The DfE said latest data from councils shows that a total of 224,885 eligibility codes were issued to parents for the autumn term, of which 210,863 (94 per cent) were validated.
The total number of children in a 30 hours place is equal to 90 per cent of the total number of codes issued.
The statistics also reveal that a total of 305,691 eligibility codes have been issued for the second term of the initiative, the spring term, of which 224,988 (74 per cent) have so far been validated. The DfE said it has a target of issuing 310,000 codes for the spring term.
Children's minister Robert Goodwill said the figures show how popular the 30 hours offer has been with parents since being rolled out nationally in September.
"In its first term around 202,800 children were in a 30 hours' place, with over 305,000 already signed up to access the offer for the next term starting in January," he said.
"We are making excellent progress in our mission to ensure as many families as possible have access to high-quality, affordable childcare."
However, the Pre-school Learning Alliance said the figures show that parents continue to face "huge regional disparities" in the availability of 30-hours places, pointing to the fact that in 12 local authorities less than three-quarters of children who had been issued 30-hour codes had taken up places.
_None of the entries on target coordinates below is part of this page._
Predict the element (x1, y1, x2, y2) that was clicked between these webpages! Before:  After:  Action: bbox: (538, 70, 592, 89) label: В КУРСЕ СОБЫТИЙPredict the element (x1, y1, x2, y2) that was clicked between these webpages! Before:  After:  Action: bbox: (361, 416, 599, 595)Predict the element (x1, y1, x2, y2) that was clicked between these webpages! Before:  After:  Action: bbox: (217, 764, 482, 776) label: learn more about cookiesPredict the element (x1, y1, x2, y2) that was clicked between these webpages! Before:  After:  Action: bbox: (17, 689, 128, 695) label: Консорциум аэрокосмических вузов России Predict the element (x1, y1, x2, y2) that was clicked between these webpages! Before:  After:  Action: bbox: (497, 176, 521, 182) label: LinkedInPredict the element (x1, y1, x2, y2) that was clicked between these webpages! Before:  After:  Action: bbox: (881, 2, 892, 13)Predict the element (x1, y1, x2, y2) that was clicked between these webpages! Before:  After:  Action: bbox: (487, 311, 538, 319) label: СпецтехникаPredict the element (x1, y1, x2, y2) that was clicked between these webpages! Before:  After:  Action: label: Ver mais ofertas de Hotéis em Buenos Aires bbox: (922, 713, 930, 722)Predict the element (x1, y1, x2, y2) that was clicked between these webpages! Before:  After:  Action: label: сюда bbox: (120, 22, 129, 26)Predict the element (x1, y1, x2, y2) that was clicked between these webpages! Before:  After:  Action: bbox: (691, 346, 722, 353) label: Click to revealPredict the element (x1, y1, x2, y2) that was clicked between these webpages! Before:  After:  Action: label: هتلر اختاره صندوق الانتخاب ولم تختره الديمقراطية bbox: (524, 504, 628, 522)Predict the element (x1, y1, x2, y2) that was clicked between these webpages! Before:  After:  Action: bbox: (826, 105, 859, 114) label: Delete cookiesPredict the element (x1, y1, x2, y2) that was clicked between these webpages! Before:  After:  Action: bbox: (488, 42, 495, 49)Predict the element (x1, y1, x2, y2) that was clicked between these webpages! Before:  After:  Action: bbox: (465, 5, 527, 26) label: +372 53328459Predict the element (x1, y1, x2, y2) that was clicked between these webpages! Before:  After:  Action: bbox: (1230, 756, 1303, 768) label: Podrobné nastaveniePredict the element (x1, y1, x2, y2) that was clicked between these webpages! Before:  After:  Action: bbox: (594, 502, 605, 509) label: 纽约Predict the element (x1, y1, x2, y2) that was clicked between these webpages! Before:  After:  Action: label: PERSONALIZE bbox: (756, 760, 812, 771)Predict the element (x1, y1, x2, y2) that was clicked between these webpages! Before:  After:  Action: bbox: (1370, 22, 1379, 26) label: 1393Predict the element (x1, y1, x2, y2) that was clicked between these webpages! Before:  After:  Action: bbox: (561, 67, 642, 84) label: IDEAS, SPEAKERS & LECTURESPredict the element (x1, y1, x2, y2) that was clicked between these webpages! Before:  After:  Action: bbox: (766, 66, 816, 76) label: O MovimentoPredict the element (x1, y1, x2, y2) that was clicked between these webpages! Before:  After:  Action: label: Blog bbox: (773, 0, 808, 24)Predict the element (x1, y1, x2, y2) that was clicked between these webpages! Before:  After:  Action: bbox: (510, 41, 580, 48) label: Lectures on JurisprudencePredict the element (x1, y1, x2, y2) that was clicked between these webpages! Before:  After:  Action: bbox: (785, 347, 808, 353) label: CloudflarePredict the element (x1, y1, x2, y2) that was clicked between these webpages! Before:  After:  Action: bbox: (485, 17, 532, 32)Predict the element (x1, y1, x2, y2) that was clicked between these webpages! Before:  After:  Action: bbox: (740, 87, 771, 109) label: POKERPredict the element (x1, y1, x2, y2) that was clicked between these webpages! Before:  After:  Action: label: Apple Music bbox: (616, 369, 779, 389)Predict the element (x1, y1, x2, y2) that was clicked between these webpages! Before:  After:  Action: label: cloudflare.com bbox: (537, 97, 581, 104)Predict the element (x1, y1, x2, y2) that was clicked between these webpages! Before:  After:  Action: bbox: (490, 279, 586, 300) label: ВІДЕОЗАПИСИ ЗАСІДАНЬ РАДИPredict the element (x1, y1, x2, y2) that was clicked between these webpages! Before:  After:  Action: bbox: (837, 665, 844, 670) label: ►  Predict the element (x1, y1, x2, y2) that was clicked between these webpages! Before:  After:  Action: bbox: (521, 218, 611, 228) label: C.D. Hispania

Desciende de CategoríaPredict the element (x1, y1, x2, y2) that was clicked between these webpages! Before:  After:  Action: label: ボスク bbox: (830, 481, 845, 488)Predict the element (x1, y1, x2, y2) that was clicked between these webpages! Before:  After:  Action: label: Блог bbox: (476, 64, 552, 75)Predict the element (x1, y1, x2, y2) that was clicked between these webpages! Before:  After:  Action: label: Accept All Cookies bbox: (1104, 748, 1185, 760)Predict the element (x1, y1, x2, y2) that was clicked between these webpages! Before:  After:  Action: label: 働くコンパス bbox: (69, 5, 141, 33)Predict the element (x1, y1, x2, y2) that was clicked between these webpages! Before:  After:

Neil Leitch, chief executive of the Pre-school Learning Alliance, said: "It cannot be right that parents in certain areas of the country are facing such a struggle to access places, as these figures suggest.
"Given that the autumn term is always the quietest for childcare providers, the pressure on places is only going to get worse, and so many parents looking forward to accessing the scheme next term may well be left disappointed.
"What's more, what these figures don't reveal is how many parents with validated codes are receiving genuinely ‘free' childcare, and how many are having to subsidise their places by paying for ‘voluntary' extras.
The government knows full well that inadequate sector funding has forced many childcare providers to rely on additional fees and charges to stay afloat, and yet it continues to promote this offer as free, ignoring the fact that it is parents and providers who are having to fill this funding gap."
Purnima Tanuku, chief executive of National Day Nurseries Association (NDNA), said it is unclear how accurate the figures for September to December are, as 41 per cent of local authorities provided estimates because final data was not yet available.
"If the scheme is supporting more than 202,000 children already, that is good news," she said.
"According to these figures, 305,691 codes have been issued for the January term, putting huge pressure on providers who are already stretched by delivering this offer which is underfunded by central government.
"Local authorities will need to support the early years sector to deliver this significant increase in places.
"We are also concerned that only 74 per cent of the new codes have been validated by providers. This could be a sign that nurseries are restricting the amount of 30 hour places they can offer. Parents could be struggling to get their child a place in a local nursery.
"The pressure on providers is likely to increase again when a further cohort of children tries to join for the summer term. We will be carrying out our own research shortly to establish exactly what is happening on the frontline."